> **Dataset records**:
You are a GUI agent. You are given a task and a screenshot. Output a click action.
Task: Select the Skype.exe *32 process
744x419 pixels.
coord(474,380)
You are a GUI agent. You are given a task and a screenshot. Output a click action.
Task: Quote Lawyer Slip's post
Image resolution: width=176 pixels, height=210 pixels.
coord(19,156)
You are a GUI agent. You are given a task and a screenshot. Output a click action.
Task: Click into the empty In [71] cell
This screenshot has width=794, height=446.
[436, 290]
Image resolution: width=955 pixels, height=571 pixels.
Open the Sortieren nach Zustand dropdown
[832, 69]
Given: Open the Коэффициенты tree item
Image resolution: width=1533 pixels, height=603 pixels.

==

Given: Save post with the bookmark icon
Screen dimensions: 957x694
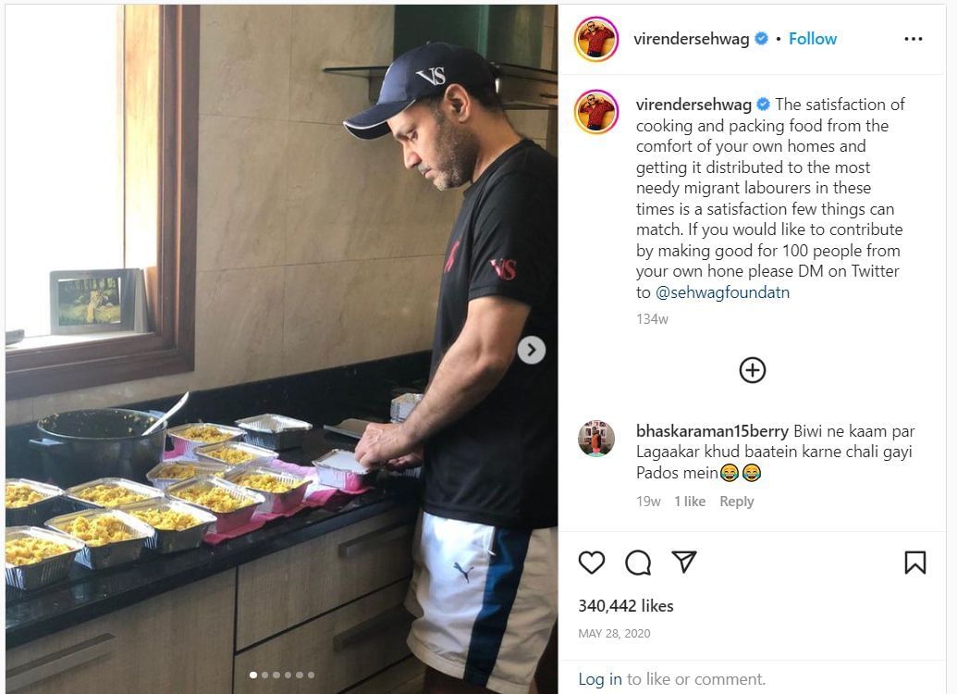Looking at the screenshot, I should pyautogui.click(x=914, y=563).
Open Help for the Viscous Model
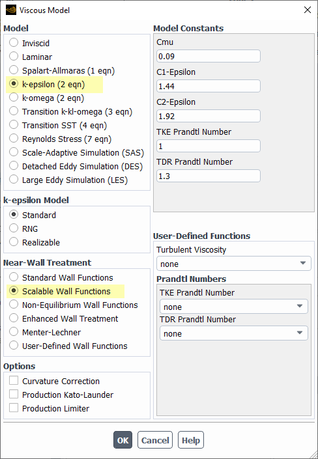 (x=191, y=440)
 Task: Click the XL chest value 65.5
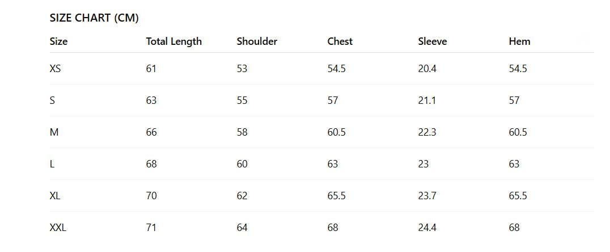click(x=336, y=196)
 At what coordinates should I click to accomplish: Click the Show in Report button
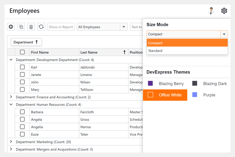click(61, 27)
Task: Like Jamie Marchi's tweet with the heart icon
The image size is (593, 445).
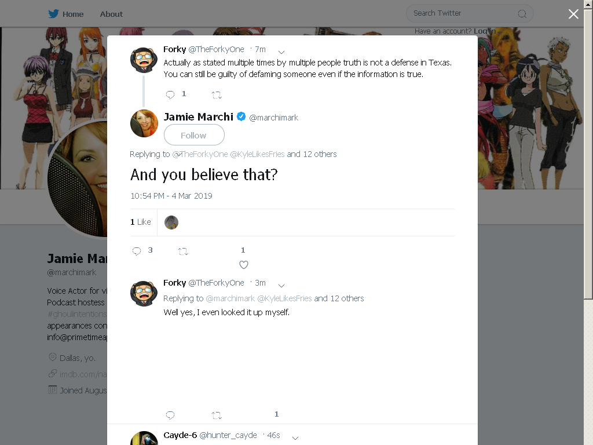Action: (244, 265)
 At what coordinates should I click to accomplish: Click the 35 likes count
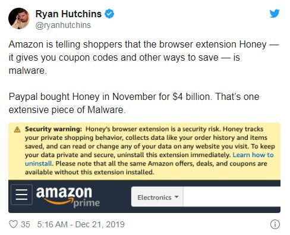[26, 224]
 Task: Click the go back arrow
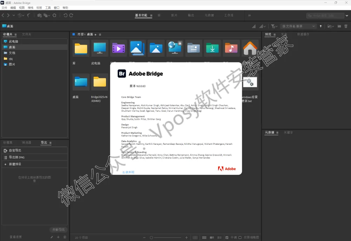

> **WORK REQUIRED**:
Nothing but the lines from the one with "Given: Save post with the bookmark icon" to the one with "Task: Click the go back arrow" above, both included, should be transcribed, exactly and without pictures.

> **SOLVED PROBLEM**:
Given: Save post with the bookmark icon
Screen dimensions: 957x694
Looking at the screenshot, I should pyautogui.click(x=914, y=563).
Open Help for the Viscous Model
 (x=191, y=440)
 Task: Click the XL chest value 65.5
click(x=336, y=196)
 At what coordinates should I click to accomplish: Click the Show in Report button
click(61, 27)
Task: Like Jamie Marchi's tweet with the heart icon
The image size is (593, 445).
Action: (244, 265)
 At what coordinates should I click to accomplish: Click the 35 likes count
[26, 224]
 Task: Click the go back arrow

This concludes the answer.